The elderly are more susceptible to intracranial hemorrhages, specifically subdural hematomas, in part due to their susceptibility to falls and brain atrophy from the normal aging process [5]. Falls are the main cause of injuries and accidental deaths in older people. The normal changes associated with aging all contribute to this common scenario. Some of the more common conditions that contribute to an increased likeliness of a fall includes poor hearing and eyesight. Illnesses and physical conditions can affect strength and balance. Poor lighting, throw rugs, and even small dogs can make someone more likely to slip or trip. The side effects of some medicines can upset balance and make a fall more likely. Medicines for depression, sleep problems and high blood pressure often cause falls. Some medicines for diabetes and heart conditions are common cause for concern with falling as well, which in the elderly, are some of the most common prescribed medicines. The chance of a fall can also increase if a routine medication has been changed within the past two weeks [6].

With all of these causes for concern in mind, it’s also important to consider the known death rates associated with falls in the elderly. These death rates in the U.S. have increased by 3.0% per year from 2007 to 2016 [7]. Furthermore, falls are the leading cause of injuries requiring emergency treatment in adults aged 65 and older and lead to more hospital admission and deaths than any other type of trauma [8]. Identification of the causes for life threatening injury is an important topic that needs constant research in order to help improve the causes for injury and death in this population. One of the main facets of this effort is screening and prevention.

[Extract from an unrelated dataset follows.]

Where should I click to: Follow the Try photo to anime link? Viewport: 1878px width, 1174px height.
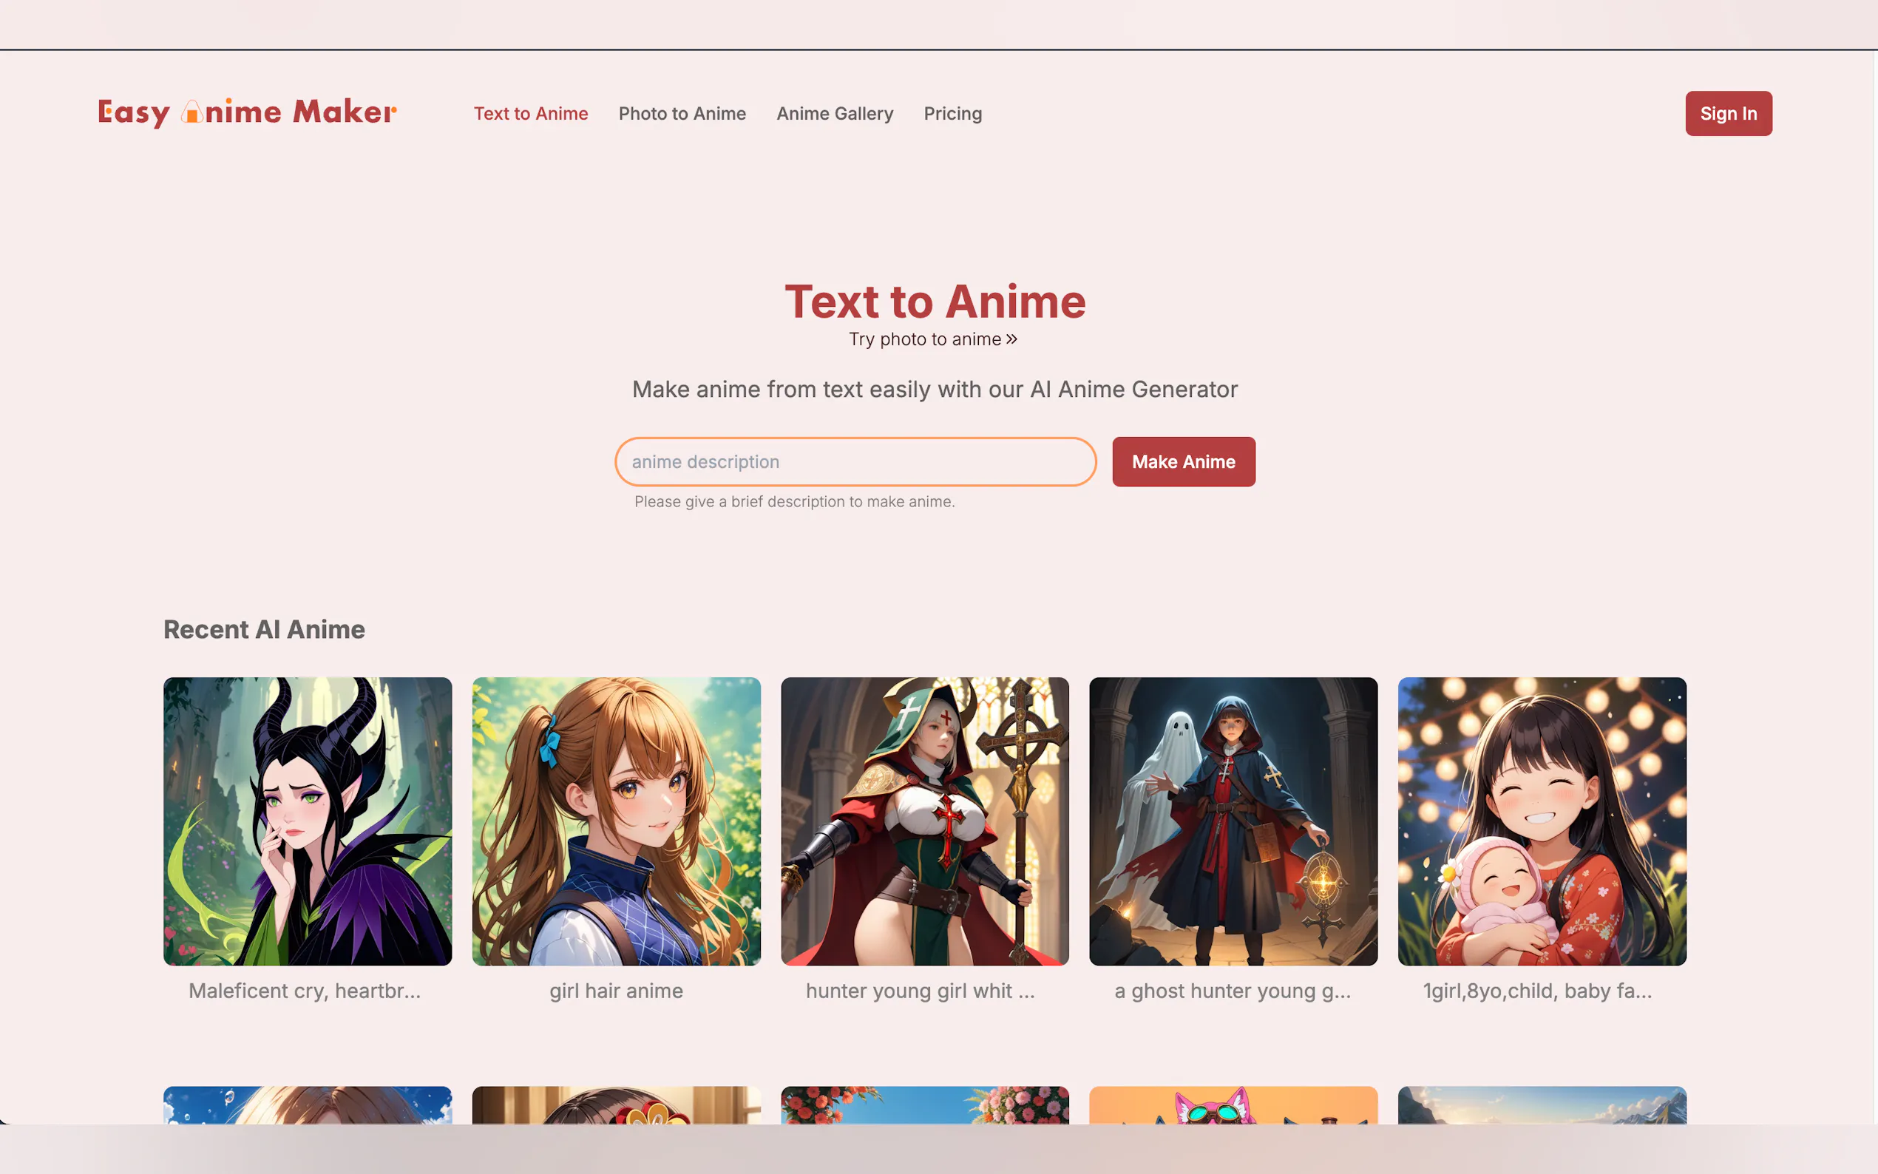[925, 339]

The Stopping Elderly Accidents, Deaths & Injuries (STEADI) helps healthcare providers make fall prevention routine. This is something that needs to be done by all health care providers at each visit [9]. Providers should:

1. Ask patients if they have fallen in the past year, feel unsteady, or worry about falling.

2. Review medications and stop, switch, or reduce the dose of medications that could increase the risk of falls.

3. Recommend vitamin D supplements.

Along with the risks of falling combined with atrophy of the brain due to normal aging, there is an increased risk in ICH and death in the elderly. These falls lead to head trauma that can cause rupture of bridging veins in the brain of a patient. These veins are susceptible to rupture mainly in the elderly because atrophy of the brain from aging causes these vessels to stretch, reducing their ability to compensate for movement of the brain during a fall [10].

Compared with children, elderly persons who fall are 10 times more likely to be hospitalized and eight times more likely to die as the result of a fall [10]. Data indicates that the trauma patient with preinjury anticoagulation such as warfarin or even aspirin who has an intracranial injury has a four to five-fold higher risk of death than the non-anticoagulated patient [11].

Among patients with ICH, prior use of non-oral anticoagulants (NOACs) or warfarin was associated with higher in-hospital mortality compared with no oral anticoagulants (OACs). Prior use of NOACs, compared with prior use of warfarin, was associated with lower risk of in-hospital mortality [12].

Fall injuries associated with rugs and carpets are common and may cause potentially severe injuries. Older adults, their caregivers, and emergency and primary care physicians should be aware of the significant risk for fall injuries and of environmental modifications that may reduce that risk.


Through this retrospective analysis, we can confirm elderly populations are still most likely to cause significant injury via falling from the same level due to a slip or trip and the most common type of ICH was the subdural type across all scenarios of these populations. Patients are more likely to develop ICH if they are on anticoagulants. We were also able to deduce that the anticoagulated population is older on average compared to the non-anticoagulated population. Additionally, the anticoagulated population was more likely to be taking Warfarin only for anticoagulation and this same population was more likely to have a SDH. Lastly, considering the relative risk calculated, it seems as though anticoagulants do increase risk of death due to a fall that results in ICH.